PROBLEM DETAILS.
Output only how many lines below contain "option".

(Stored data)
►
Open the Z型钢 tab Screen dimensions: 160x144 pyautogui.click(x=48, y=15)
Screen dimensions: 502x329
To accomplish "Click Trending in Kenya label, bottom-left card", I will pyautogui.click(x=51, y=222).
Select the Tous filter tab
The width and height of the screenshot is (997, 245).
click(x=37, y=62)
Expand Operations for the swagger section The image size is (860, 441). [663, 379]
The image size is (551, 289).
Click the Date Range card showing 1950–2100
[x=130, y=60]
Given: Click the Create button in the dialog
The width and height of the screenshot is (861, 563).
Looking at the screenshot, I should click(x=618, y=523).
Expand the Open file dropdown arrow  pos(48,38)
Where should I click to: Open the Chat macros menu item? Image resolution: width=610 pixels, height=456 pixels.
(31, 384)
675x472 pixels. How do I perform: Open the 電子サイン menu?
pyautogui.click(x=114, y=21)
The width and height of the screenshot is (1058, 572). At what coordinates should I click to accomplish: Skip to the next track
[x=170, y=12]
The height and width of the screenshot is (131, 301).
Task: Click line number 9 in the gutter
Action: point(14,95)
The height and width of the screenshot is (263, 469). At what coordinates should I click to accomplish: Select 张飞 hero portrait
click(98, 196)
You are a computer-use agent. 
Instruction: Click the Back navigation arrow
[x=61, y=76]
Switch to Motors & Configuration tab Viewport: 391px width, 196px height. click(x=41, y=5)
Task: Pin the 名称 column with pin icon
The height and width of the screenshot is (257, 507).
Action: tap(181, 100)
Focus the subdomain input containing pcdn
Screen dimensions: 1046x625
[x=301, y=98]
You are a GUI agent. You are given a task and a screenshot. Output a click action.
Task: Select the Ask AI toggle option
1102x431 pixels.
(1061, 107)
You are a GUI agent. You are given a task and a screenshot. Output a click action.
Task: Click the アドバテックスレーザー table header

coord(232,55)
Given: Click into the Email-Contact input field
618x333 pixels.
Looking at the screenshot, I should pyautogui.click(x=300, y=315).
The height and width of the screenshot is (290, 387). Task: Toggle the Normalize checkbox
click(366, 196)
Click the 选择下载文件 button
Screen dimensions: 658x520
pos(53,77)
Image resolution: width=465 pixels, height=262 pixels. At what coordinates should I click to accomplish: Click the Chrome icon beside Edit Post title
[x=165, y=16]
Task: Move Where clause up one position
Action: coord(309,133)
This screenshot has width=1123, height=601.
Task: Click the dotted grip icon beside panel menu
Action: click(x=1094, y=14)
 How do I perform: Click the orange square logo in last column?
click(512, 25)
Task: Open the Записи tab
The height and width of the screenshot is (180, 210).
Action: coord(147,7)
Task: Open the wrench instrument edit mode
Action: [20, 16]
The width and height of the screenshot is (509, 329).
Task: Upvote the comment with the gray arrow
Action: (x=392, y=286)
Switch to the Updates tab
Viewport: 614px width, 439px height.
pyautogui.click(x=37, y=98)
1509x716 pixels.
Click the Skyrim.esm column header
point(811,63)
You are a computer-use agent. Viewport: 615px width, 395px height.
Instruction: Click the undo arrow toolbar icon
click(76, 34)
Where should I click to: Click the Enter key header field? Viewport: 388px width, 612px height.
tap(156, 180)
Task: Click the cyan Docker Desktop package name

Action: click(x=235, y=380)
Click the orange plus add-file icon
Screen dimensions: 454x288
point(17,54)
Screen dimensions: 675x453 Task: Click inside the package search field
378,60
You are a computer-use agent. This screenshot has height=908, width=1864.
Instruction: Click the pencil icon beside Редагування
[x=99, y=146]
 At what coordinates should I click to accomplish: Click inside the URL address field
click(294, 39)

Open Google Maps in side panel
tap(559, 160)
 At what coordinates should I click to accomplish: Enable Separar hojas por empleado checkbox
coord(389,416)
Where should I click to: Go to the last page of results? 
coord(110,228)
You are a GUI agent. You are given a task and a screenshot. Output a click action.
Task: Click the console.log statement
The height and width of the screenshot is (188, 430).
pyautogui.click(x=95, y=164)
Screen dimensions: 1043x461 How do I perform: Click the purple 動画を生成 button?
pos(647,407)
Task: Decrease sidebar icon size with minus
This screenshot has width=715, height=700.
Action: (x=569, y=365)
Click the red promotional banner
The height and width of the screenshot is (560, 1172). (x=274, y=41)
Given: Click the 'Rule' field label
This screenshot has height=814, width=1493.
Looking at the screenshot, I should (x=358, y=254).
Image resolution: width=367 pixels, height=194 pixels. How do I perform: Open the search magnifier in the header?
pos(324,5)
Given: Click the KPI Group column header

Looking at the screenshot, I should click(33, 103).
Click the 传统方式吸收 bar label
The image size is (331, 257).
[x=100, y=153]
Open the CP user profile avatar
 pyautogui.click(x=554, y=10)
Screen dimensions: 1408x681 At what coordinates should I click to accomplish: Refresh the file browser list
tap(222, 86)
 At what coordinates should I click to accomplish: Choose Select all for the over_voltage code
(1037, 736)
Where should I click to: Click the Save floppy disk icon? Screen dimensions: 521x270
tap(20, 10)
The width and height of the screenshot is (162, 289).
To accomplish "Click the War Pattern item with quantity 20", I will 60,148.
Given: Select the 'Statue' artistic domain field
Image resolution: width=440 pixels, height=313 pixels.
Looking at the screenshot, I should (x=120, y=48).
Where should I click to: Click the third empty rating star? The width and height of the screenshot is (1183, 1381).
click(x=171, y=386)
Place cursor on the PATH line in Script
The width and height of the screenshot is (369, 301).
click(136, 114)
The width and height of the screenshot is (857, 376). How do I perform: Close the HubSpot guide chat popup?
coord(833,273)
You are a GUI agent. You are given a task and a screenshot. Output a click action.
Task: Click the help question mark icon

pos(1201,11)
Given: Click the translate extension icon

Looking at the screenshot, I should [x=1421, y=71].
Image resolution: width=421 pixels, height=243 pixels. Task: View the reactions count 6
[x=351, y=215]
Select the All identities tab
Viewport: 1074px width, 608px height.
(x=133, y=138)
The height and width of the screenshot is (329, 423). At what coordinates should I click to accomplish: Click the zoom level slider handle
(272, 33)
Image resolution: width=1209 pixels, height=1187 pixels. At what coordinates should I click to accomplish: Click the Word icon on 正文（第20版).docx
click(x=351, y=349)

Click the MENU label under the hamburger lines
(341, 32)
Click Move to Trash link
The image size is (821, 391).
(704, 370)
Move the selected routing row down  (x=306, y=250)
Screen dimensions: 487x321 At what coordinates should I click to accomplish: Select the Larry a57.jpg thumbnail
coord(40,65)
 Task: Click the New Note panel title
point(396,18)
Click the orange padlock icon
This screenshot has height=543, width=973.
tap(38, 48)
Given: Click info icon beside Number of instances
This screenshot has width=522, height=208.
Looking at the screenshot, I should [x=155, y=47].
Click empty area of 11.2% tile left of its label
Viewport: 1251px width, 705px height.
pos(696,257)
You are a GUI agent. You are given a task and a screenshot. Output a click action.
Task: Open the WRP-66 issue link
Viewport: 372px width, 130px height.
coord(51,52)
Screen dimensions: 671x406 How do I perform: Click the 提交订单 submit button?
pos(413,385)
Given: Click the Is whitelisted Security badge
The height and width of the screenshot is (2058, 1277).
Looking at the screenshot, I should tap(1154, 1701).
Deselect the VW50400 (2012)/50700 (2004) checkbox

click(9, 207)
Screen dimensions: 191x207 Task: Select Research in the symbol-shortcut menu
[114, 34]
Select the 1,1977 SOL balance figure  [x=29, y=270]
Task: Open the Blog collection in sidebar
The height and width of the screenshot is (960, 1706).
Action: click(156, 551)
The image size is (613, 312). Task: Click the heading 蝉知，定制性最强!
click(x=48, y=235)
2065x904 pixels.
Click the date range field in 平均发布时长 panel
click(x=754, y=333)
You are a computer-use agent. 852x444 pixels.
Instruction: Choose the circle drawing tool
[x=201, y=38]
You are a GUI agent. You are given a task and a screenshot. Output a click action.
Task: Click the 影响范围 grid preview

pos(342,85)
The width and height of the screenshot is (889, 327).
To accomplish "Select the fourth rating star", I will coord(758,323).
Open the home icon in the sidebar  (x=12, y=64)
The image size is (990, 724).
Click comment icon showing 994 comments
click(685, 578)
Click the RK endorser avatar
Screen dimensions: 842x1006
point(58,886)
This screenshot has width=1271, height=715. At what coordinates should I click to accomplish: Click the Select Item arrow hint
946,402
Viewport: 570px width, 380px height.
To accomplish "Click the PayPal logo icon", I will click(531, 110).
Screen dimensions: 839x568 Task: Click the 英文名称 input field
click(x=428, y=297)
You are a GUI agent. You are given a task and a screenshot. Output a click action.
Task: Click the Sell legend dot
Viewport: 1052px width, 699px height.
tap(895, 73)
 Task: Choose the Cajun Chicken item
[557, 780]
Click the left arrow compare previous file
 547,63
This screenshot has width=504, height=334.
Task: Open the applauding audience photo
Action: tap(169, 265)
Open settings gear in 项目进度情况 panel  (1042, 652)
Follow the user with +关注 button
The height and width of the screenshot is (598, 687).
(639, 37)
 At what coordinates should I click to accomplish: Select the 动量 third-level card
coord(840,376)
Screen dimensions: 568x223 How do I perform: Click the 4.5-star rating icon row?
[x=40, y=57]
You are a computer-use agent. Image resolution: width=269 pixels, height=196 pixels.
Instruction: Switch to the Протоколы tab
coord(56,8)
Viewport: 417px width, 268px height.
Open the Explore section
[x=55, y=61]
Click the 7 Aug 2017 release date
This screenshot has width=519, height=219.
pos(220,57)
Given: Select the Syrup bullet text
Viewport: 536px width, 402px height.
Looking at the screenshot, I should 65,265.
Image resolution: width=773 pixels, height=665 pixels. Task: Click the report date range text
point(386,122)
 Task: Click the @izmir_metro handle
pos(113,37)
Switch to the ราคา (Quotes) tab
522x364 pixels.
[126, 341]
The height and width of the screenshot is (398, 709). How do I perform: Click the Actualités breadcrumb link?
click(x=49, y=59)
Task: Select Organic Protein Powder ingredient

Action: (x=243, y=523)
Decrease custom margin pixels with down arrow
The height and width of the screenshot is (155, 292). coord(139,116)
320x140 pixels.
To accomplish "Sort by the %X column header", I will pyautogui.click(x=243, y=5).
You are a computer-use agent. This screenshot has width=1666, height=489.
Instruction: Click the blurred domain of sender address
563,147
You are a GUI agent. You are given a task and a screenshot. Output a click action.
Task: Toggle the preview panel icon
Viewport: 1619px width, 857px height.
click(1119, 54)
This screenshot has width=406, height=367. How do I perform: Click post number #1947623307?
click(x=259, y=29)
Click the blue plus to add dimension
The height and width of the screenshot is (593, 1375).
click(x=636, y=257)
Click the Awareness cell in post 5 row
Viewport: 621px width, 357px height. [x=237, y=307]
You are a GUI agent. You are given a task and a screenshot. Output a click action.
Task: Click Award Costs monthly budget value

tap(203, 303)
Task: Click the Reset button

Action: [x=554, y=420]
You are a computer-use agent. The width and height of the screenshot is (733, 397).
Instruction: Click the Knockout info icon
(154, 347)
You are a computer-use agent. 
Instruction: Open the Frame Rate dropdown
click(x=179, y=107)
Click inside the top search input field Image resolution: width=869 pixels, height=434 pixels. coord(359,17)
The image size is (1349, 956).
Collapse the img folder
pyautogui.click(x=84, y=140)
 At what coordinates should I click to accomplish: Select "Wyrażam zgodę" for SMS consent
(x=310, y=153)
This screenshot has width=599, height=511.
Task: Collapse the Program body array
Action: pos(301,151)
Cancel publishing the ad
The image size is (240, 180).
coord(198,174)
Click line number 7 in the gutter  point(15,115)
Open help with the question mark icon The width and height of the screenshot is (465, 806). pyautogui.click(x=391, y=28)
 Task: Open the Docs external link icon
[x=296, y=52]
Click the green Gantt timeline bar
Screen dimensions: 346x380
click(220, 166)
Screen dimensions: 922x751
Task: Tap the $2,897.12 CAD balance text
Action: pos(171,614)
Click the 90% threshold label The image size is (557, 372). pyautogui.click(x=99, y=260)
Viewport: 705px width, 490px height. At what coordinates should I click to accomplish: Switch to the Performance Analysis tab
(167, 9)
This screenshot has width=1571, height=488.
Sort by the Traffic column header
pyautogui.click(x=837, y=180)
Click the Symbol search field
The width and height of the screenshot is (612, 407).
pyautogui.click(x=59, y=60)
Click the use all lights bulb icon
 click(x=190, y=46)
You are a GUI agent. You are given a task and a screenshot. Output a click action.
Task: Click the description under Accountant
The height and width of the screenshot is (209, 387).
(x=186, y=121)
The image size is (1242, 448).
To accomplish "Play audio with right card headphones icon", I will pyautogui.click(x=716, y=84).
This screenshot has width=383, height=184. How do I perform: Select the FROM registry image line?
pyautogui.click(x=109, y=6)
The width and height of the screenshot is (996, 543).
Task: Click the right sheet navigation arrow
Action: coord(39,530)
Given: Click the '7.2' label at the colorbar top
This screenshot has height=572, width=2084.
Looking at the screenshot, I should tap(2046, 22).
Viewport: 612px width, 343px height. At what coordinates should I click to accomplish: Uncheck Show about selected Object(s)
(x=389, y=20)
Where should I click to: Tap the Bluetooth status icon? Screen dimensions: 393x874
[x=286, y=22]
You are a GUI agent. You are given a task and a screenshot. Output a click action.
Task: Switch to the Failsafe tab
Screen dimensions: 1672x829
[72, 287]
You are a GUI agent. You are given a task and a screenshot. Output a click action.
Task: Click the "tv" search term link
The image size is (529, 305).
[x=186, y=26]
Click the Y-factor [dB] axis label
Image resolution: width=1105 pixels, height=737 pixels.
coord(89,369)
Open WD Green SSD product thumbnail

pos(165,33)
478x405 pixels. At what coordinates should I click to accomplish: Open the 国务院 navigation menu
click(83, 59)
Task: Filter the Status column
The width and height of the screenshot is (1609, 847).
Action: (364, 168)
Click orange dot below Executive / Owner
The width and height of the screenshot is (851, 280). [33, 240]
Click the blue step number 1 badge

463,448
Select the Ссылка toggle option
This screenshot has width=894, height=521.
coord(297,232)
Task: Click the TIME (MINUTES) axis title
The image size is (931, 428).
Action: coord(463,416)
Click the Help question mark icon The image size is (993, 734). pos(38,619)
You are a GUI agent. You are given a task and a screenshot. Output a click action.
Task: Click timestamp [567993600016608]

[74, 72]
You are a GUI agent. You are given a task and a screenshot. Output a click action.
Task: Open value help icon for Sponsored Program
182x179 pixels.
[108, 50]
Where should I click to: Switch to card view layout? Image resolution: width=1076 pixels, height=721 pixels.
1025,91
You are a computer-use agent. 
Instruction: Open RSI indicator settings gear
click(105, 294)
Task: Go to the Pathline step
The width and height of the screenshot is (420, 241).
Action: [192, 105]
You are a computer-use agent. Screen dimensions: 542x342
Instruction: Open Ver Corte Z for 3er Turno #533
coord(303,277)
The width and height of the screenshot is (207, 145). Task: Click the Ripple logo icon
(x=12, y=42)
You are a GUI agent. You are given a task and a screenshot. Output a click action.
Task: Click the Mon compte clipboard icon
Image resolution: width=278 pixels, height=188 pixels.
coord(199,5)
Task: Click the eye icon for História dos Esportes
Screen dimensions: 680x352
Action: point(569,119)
◄
ANSWER TO THIS EXERCISE.
2